(Mike Tuccinardi is an author, aquarist, and traveler. His writings are regularly published in Amazonas magazine, as well as other print and online venues, and his photos and videos of wild Amazonian habitats have become extremely popular in social media, and ihere n "The Tint" as well! Mike recently set up an amazing biotope-style aquarium, which replicates a region of the Lower Tapajos River in Brazil, which we've featured in our "Inspiration" section!
I've enjoyed some stimulating exchanges on various aquatic topics with Mike, and was fortunate enough to coerce him into writing a little something for us! We're honored to have Mike as a guest author today, expanding upon the concept of "Functional Aquascaping" that we've talked about in a recent installment of "The Tint." Mike gives an amazing perspective on this subject, as someone who has explored firsthand the wild habitats we seek to replicate in our aquariums. Enjoy!)
In a much earlier post, Scott talked about how aquascaping with botanicals is about more than just aesthetics—that botanicals actually serve an important function in a healthy, thriving (usually blackwater) aquarium. This really spoke to me, both as an aquarist and as someone who has been fortunate enough to visit a number of the habitats our aquarium fish call home. And so, when he graciously offered me a guest spot here at “The Tint”, I thought I’d take a little time to expand on that theme a bit. Because seeing where and how a number of popular aquarium species live in the wild drastically changed the way I do things in my own aquariums, and has caused me to really, really embrace the concept of using leaves, seed pods, and other unique accent items in nearly every tank I set up.

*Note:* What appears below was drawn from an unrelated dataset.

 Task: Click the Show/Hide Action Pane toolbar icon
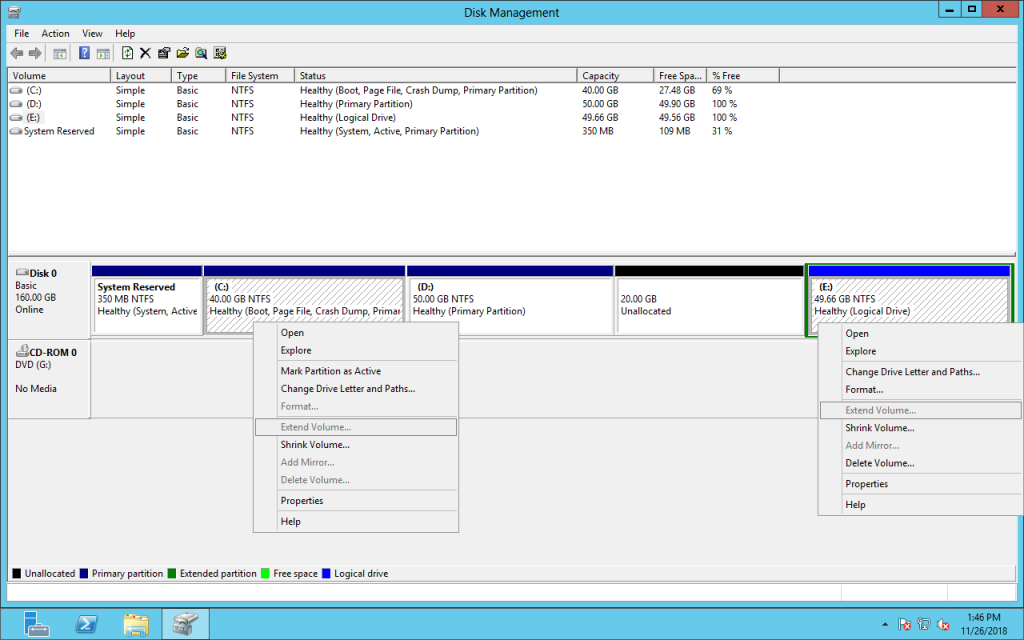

But why, exactly? To sum it up in one word: enrichment. This is a concept that is used almost obsessively in the public aquarium and zoo community but rarely trickles into the hobby side of things. It has many meanings in different contexts, but the best way I would define it as it applies here would be: the addition of certain elements to an animal’s habitat to stimulate, challenge, or otherwise induce behavior in that animal. It’s quite common for zoos to incorporate food into puzzles for the animals in their care, and most dog owners can relate to stuffing peanut butter or other treats inside a "Kong" to keep their four legged friend busy. But how often do we think about stimulating the fish in our aquariums? Unless you’ve worked in the public aquarium sector or kept highly intelligent aquatic life like stingrays or octopus (both known for their propensity to “play”), the answer is probably never. But you may be offering your fish enrichment without realizing it.
In the wild, fish inhabit remarkably complex habitat. In the Rio Negro, for example, the flooded forest extends for thousands of kilometers at its peak, with basically entire forests’ worth of root masses, branches, and leaf litter all in play as habitat. Fruits and nuts fall into the water regularly, providing both food and shelter. The water temperature, pH, clarity and color changes dramatically as rainwater from the highlands fills the many tributaries, pushing sediment-rich, cool, and clear or white water into the normally blackwater river. This is an always-changing environment, one which fish have evolved to thrive in and take full advantage of.
One of the things that is most striking when you spend time below the water’s surface in this sort of environment is that the fish aren’t just passive inhabitants—they’re actively involved with their habitat, interacting in a very particular way. Apistogramma species aren’t just hanging out, they’re fighting turf wars among piles of dense leaf litter, even making their own piles by moving leaves and other bits of detritus to the center of their territories. Suckermouth catfish, whether Farlowella or Ancistrus, are actively exploring recently-submerged branches and roots, looking for a rich patch of biofilm or algae to feast on. Eartheaters and many other species of cichlids—even Severums, Angelfish, and Discus—are patrolling the bottom, taking big mouthfuls of sand and organic material to sift out any tasty morsels. It’s a big, organic mess, literally made up of various botanicals and these fish are having a field day in it.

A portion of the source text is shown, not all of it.